# Assignment
Reproduce the mammography screening text word for word, from "17 July 2019" through "mutation, was analyzed.", inclusive.

# Supplied passage
★ ★ ★ ★ ★ ★ ★

17 July 2019
There are no standard guidelines for mammographic screening for men who have no symptoms (such as a lump), even if they are considered to be at high risk for developing breast cancer. A study recently published in Breast Cancer Research and Treatment* evaluated the performance of screening mammography in asymptomatic high risk men.
The researchers reviewed a prospective institutional database at the Memorial Sloan Kettering Cancer Center, evaluating cases from 2011 – 2018. 827 men underwent mammography during that time period, but 80% were excluded from evaluation for this study as they underwent imaging due to the presence of a mass or other symptoms. Data from 163 asymptomatic patients, considered high risk due to a family and/ or personal history of breast cancer or the presence of a deleterious genetic mutation, was analyzed.
Of the 163 men, 77% had personal history of breast cancer and 44% had a family history of breast cancer. 15% had deleterious BRCA mutations. Most of the genetic mutations (83%) were in the BRCA2 gene, as expected.
Over the 7-year time period, 806 screening mammography examinations were performed. The majority (792 studies, 98%) were BIRADS 1 or 2, indicating a normal study or benign findings. 10 (1.2%) were BIRADS 3 indicating a “probably benign” finding. Upon follow up, all of these patients were considered to have benign findings. 4 men had BIRADS 4 or 5 findings indicating suspicious or highly suspicious findings for which biopsy was recommended, and all were diagnosed with invasive ductal breast cancer.
Breast cancers in men are often diagnosed at more advanced stages than in women, and as a result, outcomes may be poorer. The authors noted that while mammographic screening has not been shown to reduce breast cancer mortality rates (the reason screening is performed) in men, the detection rate in this high-risk population (4.96 per 1000 examinations) is comparable to the breast cancer detection rate from screening mammography in average risk women. There were no false-positive (“false alarm”) biopsies in this group. The authors acknowledged one of the primary limitations of their study, the relatively small number of patients, and called for larger studies to confirm their findings. They concluded that their study “suggests that screening mammography should be performed in men at increased risk for breast cancer.”

★ ★ ★ ★ ★ ★ ★

# Records

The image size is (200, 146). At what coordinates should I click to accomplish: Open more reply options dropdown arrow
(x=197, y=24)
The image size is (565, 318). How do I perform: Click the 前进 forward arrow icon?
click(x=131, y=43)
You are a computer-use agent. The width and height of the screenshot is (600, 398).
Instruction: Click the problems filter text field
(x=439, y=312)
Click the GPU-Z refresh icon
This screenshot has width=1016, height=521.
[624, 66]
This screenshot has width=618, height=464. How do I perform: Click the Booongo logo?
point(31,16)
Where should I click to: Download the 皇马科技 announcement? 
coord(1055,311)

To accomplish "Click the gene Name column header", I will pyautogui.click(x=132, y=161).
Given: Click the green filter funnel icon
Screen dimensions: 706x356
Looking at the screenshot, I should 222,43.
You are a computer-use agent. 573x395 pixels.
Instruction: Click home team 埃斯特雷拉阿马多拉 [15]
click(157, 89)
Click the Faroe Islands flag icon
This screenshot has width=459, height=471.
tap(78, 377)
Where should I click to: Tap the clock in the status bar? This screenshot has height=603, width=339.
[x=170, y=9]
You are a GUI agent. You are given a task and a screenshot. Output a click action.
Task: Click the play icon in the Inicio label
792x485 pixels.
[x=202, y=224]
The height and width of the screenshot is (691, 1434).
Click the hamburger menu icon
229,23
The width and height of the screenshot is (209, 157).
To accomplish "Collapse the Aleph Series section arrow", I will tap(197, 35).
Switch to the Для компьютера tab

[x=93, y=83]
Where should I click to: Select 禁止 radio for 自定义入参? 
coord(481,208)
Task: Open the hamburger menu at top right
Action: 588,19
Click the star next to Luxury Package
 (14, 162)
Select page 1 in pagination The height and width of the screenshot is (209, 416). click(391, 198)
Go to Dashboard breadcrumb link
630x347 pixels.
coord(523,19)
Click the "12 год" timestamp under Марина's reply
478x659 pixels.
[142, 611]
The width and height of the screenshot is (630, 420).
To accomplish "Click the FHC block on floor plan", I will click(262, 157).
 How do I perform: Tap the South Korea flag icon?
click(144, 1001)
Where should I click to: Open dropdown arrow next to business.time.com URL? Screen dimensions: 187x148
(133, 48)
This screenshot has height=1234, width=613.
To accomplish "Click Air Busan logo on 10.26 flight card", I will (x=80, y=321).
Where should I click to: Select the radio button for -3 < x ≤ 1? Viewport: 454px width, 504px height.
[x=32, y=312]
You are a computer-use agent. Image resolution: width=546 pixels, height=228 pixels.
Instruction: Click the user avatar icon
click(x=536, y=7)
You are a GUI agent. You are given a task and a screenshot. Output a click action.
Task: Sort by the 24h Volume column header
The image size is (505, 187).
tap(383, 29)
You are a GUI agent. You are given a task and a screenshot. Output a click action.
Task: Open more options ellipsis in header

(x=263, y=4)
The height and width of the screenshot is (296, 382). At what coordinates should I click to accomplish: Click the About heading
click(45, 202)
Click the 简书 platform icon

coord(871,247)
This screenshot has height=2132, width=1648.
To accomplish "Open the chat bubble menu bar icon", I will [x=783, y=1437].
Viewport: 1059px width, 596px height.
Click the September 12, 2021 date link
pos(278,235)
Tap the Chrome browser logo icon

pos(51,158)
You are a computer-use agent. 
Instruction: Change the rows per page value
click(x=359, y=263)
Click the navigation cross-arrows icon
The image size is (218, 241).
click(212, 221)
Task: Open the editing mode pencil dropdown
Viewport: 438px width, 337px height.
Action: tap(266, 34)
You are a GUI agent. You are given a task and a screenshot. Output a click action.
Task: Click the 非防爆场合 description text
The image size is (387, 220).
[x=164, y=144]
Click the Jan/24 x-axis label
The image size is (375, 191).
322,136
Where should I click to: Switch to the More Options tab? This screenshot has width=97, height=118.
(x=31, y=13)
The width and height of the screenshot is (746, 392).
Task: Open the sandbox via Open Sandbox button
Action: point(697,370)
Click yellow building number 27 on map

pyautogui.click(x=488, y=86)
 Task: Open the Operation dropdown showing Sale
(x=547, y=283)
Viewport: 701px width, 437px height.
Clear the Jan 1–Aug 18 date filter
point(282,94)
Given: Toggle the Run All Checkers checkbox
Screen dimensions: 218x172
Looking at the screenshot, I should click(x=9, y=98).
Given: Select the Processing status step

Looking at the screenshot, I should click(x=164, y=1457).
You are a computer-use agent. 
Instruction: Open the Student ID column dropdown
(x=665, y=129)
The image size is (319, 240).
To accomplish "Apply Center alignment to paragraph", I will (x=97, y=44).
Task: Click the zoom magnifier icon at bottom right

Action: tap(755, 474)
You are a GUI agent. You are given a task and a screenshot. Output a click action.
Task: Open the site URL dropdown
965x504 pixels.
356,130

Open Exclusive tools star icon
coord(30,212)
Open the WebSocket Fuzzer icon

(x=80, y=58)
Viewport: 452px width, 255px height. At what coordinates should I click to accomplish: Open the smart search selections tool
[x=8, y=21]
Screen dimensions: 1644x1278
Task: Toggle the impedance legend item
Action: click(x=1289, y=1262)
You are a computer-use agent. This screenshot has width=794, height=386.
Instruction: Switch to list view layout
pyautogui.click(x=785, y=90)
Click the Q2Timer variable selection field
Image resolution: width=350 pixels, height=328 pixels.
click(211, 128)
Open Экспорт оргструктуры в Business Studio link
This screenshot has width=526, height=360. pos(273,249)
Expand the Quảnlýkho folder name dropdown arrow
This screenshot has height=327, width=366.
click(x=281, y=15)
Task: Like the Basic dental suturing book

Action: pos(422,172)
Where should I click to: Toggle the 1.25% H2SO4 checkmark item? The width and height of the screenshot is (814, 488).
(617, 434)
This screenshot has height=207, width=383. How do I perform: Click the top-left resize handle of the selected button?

★ ★ ★ ★ ★ ★ ★

# Answer section
17 July 2019
There are no standard guidelines for mammographic screening for men who have no symptoms (such as a lump), even if they are considered to be at high risk for developing breast cancer. A study recently published in Breast Cancer Research and Treatment* evaluated the performance of screening mammography in asymptomatic high risk men.
The researchers reviewed a prospective institutional database at the Memorial Sloan Kettering Cancer Center, evaluating cases from 2011 – 2018. 827 men underwent mammography during that time period, but 80% were excluded from evaluation for this study as they underwent imaging due to the presence of a mass or other symptoms. Data from 163 asymptomatic patients, considered high risk due to a family and/ or personal history of breast cancer or the presence of a deleterious genetic mutation, was analyzed.